Vulnerability in Flash was used to spread ransomware
The recently discovered zeroday in Flash, for which Adobe released a patch on Thursday, is used in Magnitude EK. This exploit kit is used, among other things, to distribute the Locky and Cerber ransomware.
Adobe announced on Wednesday that there is a critical vulnerability in Flash and released a patch on Thursday. The software maker also said that the zeroday, identified as CVE-2016-1019, was actively being abused. Security researchers at Proofpoint have now revealed that the vulnerability was used to infect computers with ransomware.
This would include Locky, a new ransomware variant that has made many victims in recent months. The Cerber ransomware that ‘talks’ to its victims is also distributed using Magnitude EK. The exploit code that uses the zeroday in the Flash Player would also be found in another exploit kit called Nuclear Pack.
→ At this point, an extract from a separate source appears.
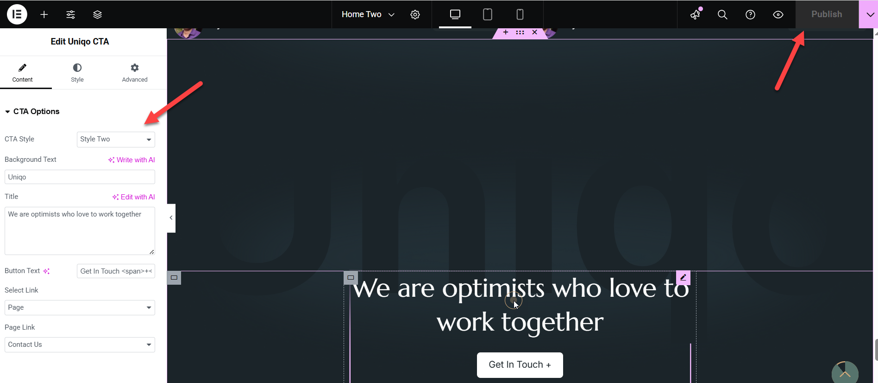Switch to the Advanced tab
However, the zero-day would not have been used to spread malware through this tool for malicious parties.
Initially, Adobe stated that only users of Windows XP and Windows 7 were vulnerable, but the company later amended the warning. Windows 10 users were also vulnerable, but only if they were using an older version of the Flash Player. Adobe released a patch on Thursday that fixes the critical vulnerability. Systems that are not provided with the update remain vulnerable.